Your objective → Copy out every line of the items below verbatim, without changing anything.

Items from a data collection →
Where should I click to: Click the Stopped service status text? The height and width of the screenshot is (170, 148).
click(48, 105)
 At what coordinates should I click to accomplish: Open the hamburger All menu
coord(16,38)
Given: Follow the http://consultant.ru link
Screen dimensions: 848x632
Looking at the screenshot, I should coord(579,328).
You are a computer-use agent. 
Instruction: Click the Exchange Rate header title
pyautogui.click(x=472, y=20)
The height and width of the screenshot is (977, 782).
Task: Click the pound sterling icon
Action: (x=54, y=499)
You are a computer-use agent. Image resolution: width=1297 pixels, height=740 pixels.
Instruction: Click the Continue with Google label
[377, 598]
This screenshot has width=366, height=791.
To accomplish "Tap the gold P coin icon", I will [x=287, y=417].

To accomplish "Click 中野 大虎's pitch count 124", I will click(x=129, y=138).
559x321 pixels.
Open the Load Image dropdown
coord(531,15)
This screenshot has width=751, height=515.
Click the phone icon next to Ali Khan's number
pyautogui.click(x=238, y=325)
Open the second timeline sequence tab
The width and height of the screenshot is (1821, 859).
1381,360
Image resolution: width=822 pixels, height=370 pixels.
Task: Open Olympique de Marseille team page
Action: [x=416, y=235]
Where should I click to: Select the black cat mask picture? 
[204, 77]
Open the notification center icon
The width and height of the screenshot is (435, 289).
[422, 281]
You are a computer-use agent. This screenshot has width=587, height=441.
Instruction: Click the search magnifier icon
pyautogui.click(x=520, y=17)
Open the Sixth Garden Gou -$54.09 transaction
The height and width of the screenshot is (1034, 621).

Task answer →
Where should I click to: Click the Stopped service status text? The height and width of the screenshot is (170, 148).
click(48, 105)
 At what coordinates should I click to accomplish: Open the hamburger All menu
coord(16,38)
Given: Follow the http://consultant.ru link
Screen dimensions: 848x632
Looking at the screenshot, I should coord(579,328).
You are a computer-use agent. 
Instruction: Click the Exchange Rate header title
pyautogui.click(x=472, y=20)
The height and width of the screenshot is (977, 782).
Task: Click the pound sterling icon
Action: (x=54, y=499)
You are a computer-use agent. Image resolution: width=1297 pixels, height=740 pixels.
Instruction: Click the Continue with Google label
[377, 598]
This screenshot has width=366, height=791.
To accomplish "Tap the gold P coin icon", I will [x=287, y=417].

To accomplish "Click 中野 大虎's pitch count 124", I will click(x=129, y=138).
559x321 pixels.
Open the Load Image dropdown
coord(531,15)
This screenshot has width=751, height=515.
Click the phone icon next to Ali Khan's number
pyautogui.click(x=238, y=325)
Open the second timeline sequence tab
The width and height of the screenshot is (1821, 859).
1381,360
Image resolution: width=822 pixels, height=370 pixels.
Task: Open Olympique de Marseille team page
Action: [x=416, y=235]
Where should I click to: Select the black cat mask picture? 
[204, 77]
Open the notification center icon
The width and height of the screenshot is (435, 289).
[422, 281]
You are a computer-use agent. This screenshot has width=587, height=441.
Instruction: Click the search magnifier icon
pyautogui.click(x=520, y=17)
Open the Sixth Garden Gou -$54.09 transaction
The height and width of the screenshot is (1034, 621).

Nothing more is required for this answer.